───── EXTRACTED TEXT
Chapter 20. Working with the Shell

openSUSE Documentation Part III. System / Chapter 20. Working with the Shell
	19.4. For More Information		20.2. Users and Access Permissions

Contents

20.1. Using the Bash Shell
20.2. Users and Access Permissions
20.3. Important Linux Commands
20.4. The vi Editor

Abstract

Although graphical user interfaces have become very important and user-friendly, using them is not the only way to communicate with your system. A command line interpreter, in Unix/Linux called the shell, provides a highly flexible and efficient means for text-oriented communication with your system.

In administration, shell-based applications are especially important for controlling computers over slow network links or if you want to perform tasks as root on the command line.

This chapter deals with a couple of basics you need to know for making efficient use of the command line: the directory structure of Linux, the user and permission concept of Linux, an overview of important shell commands, and a short introduction to the vi editor, which is a default editor always available in Unix and Linux systems.

20.1. Using the Bash Shell

For UNIX or Linux several shells are available which differ slightly in behavior and in the commands they accept. The default shell in openSUSE™ is Bash (GNU Bourne-Again Shell).

If you are logged in to a graphical user interface, you can start a (login) shell parallel to the user interface or in a terminal window within the graphical user interface. Press Ctrl-Alt-F2 to leave the graphical user interface and access a login shell. After login, the prompt shows your login name followed by @ and the hostname of your computer. The hostname is followed by a colon and the path to the current directory. If you have logged in as system administrator, root, Bash indicates this with a hash symbol, #. Directly after login, the current directory is usually the home directory of the user account with which you have logged in, indicated by the tilde symbol, ~. When you are logged in on a remote computer the information provided by the prompt always shows you which system you are currently working on. You can now enter commands and execute tasks. To log out from the shell, enter exit and press Alt-F7 to switch back to the graphical user interface. You will find your desktop and the applications running on it unchanged.
──────────
───── INPUT FOR THIS TASK
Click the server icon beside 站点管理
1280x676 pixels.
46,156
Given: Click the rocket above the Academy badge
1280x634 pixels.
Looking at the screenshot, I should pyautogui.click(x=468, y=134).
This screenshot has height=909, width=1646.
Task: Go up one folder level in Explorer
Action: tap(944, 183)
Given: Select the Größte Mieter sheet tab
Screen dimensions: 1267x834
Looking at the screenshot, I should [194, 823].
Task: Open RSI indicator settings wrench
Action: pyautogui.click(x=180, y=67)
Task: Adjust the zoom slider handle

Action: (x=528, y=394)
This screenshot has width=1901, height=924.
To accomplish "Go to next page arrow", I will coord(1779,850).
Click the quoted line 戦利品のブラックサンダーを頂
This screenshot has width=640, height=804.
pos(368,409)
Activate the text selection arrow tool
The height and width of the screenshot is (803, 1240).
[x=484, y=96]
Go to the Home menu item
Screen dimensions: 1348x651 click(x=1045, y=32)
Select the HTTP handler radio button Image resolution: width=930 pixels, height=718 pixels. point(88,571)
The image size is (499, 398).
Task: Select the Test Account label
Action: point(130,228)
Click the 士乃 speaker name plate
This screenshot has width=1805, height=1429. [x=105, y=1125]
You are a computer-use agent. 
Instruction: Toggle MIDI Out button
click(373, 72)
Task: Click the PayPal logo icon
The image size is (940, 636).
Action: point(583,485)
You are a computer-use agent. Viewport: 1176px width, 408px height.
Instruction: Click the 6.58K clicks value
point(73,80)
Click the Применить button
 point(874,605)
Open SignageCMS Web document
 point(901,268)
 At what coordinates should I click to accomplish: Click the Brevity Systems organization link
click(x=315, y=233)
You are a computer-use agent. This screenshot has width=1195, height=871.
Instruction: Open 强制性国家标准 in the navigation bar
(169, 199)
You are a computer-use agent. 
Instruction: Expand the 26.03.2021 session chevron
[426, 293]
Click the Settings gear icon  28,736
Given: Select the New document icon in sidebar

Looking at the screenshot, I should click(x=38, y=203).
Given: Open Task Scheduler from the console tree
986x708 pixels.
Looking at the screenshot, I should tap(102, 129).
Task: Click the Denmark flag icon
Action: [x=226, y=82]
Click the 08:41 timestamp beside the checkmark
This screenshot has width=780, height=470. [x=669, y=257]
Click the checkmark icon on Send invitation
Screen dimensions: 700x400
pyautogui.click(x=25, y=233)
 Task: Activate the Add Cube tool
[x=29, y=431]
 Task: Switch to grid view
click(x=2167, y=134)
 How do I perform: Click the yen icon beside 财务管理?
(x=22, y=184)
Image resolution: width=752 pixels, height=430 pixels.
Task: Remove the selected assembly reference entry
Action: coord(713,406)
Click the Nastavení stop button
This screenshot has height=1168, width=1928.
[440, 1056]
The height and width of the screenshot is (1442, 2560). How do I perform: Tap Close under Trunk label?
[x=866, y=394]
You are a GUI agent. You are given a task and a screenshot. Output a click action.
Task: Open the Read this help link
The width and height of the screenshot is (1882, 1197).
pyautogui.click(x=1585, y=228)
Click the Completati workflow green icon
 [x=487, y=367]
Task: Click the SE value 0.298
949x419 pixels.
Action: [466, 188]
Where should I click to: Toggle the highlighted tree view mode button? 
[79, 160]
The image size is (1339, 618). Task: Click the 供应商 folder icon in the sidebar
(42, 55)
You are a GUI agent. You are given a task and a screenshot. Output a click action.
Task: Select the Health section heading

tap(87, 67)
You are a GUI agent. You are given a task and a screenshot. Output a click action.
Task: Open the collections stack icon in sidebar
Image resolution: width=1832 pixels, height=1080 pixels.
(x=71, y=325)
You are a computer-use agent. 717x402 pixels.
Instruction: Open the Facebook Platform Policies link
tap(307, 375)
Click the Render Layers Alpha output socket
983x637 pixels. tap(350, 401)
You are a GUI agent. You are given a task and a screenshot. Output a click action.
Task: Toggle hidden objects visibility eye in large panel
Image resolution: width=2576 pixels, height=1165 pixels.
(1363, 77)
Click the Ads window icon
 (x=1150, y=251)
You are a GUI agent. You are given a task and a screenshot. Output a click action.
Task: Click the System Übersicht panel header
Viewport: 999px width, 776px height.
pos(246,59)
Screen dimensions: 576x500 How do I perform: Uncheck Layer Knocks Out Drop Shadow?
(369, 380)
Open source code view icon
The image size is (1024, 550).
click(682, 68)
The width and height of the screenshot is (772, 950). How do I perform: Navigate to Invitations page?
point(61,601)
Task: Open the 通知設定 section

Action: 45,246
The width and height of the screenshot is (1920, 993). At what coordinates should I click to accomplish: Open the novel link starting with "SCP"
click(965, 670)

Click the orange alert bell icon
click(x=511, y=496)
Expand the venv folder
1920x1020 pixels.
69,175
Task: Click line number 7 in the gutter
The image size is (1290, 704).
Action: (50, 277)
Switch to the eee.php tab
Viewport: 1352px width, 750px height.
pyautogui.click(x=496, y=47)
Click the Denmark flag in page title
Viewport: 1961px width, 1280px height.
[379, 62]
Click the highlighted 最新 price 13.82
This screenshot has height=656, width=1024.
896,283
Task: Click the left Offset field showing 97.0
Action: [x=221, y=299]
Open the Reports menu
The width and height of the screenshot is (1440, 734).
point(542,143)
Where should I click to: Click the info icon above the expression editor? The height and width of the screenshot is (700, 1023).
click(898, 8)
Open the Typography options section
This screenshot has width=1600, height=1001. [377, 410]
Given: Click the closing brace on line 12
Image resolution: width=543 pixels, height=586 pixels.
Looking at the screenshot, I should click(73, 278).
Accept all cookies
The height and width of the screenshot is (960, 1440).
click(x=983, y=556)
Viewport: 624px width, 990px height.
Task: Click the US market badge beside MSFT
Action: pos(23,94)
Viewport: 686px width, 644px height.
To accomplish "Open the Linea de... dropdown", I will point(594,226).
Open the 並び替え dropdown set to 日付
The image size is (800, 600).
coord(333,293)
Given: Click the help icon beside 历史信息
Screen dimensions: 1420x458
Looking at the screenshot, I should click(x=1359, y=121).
──────────
TASKS AND EXERCISES:
• A. According to the shell chapter, what is the default shell in openSUSE?
• B. Reproduce the entries starting with the line with "Given: Click the help icon beside 历史信息" and going on through the last line of the entries.

TASK-BY-TASK SOLUTIONS:
• A. Bash (GNU Bourne-Again Shell).

• B.
Given: Click the help icon beside 历史信息
Screen dimensions: 1420x458
Looking at the screenshot, I should click(x=1359, y=121).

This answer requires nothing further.